TEXT SECTION:
Research

When writing anything or creating something that you are going to present to the world, you need to do research. Maybe you know someone that did something that went viral or was a success and did not do research; you are looking probably at a one time pony or something that doesn’t get a follow-through. The research will help you out immensely in anything and everything. It is the single most important thing when creating.

Usually, the research part does not get noticed or is not so much a talked about thing. Sometimes it can be boring. It can be grueling. You feel like you are not creating, being active, when in fact you are preparing for what is to come. Usually, when you are learning something, the research part is omitted. Let’s say you are taking martial arts these days. When learning the moves you are actually being thought of something that took years and years of extensive research to be presented as what it is now. Scientist when looking for cures spends tireless hours researching for possibilities on how to deal with viruses and others.

For the story Extra Terrestres we went to chicken farms, we interviewed farmers, took old newspaper clippings for anything and everything concerning how was the treatment of chicken on these places and any ties with the government. How the bureaucracy worked.  Was the movie about chickens? Government? No! The part was shown, but we had to know everything about the poultry industry in order to understand what we were actually writing about. What if in the audience was somebody that knows about how this industry works? We would have been called out if we wrote something completely absurd about what real life is.

What I want you to take from this is that you need to go deeper on the rabbit hole and take all the information you can about any and every subject to your writing and become some sort of expert. People will find out when you don’t know what you are talking about. One thing you don’t want is for somebody to drop your book and not recommend you just because you were lazy and didn’t do your work. Even if you are inventing something brand new you have to know how it works and usually, you do that by comparing or getting inspired by something that already exists.

So what can you do when you want to know about, fighting, detectives, Vikings, parallel dimensions, or other subjects? Google it? Wikipedia? Library? Ask the people that work on the specific job you are writing about. Don’t stop on getting a definition, go deeper! Is your story about cops? What do they do? Departments? Salary? People’s views on them were you live and in other places? What happens if they fail to do their job? Is there a penalty? Do they get fired? From one single thing, you’ll need to fill so much data in order to be a subject matter expert. All that information will actually help you when the famous writer’s block comes around, you will have so much ammo in order to beat it.

Usually, writer’s block is due to a lack of research. So if you want to make your writing easier from the already hard word it is… I suggest you prepare yourself and research the heck of all the components from your story.

WHAT TO WORK ON:
A - In the article on research, what is writer's block usually due to?
B - List every subject that the article on research names in the question beginning "So what can you do when you want to know about".
C - Retype the part of the article on research that begins at the words "What I want" and stops after "that already exists.".

EXCERPTED RECORDS:
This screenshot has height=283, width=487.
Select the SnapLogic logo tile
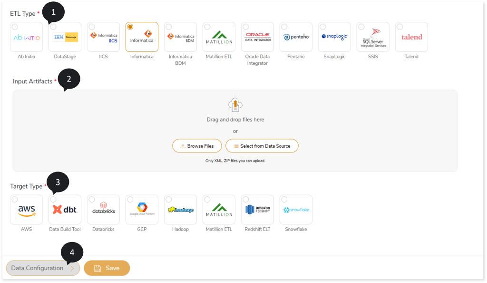click(334, 37)
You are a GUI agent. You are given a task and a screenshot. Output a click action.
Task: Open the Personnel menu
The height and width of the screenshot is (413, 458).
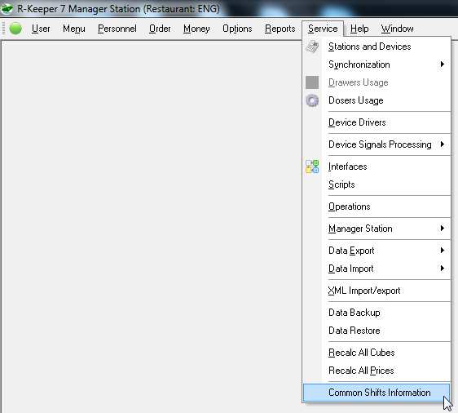coord(117,29)
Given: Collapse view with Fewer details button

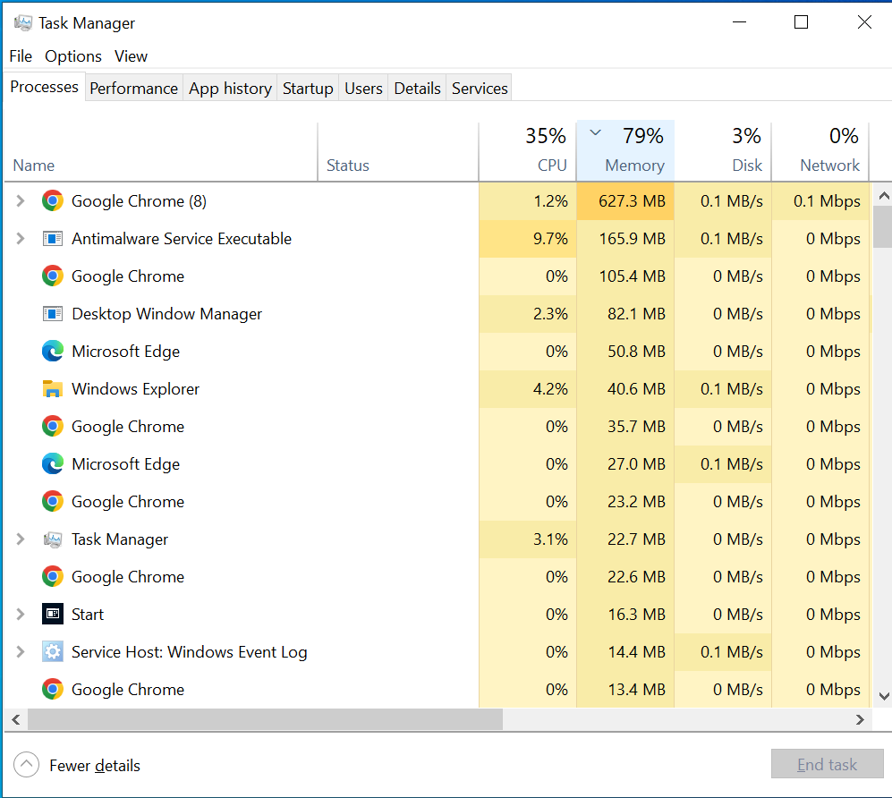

TASK-BY-TASK SOLUTIONS:
A - A lack of research.

B - fighting, detectives, Vikings, parallel dimensions

C -
What I want you to take from this is that you need to go deeper on the rabbit hole and take all the information you can about any and every subject to your writing and become some sort of expert. People will find out when you don’t know what you are talking about. One thing you don’t want is for somebody to drop your book and not recommend you just because you were lazy and didn’t do your work. Even if you are inventing something brand new you have to know how it works and usually, you do that by comparing or getting inspired by something that already exists.